** Opening Given information block **

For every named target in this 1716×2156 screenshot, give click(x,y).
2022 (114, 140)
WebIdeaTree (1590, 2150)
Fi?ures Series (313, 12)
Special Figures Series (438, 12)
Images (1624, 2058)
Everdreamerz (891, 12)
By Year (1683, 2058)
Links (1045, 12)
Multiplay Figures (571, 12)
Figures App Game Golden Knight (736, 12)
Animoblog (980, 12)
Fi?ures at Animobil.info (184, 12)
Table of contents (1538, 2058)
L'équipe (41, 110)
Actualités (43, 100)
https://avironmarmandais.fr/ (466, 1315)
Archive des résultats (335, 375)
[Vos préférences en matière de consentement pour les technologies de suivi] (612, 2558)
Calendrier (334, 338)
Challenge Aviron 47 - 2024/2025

** Closing Given information block **

■ Task to carry out:
The answer is the run of lines that starts at the one containing "Table of contents (1538, 2058)" and ends at the last line of the material, reproduced exactly.

■ Solved exercise:
Table of contents (1538, 2058)
L'équipe (41, 110)
Actualités (43, 100)
https://avironmarmandais.fr/ (466, 1315)
Archive des résultats (335, 375)
[Vos préférences en matière de consentement pour les technologies de suivi] (612, 2558)
Calendrier (334, 338)
Challenge Aviron 47 - 2024/2025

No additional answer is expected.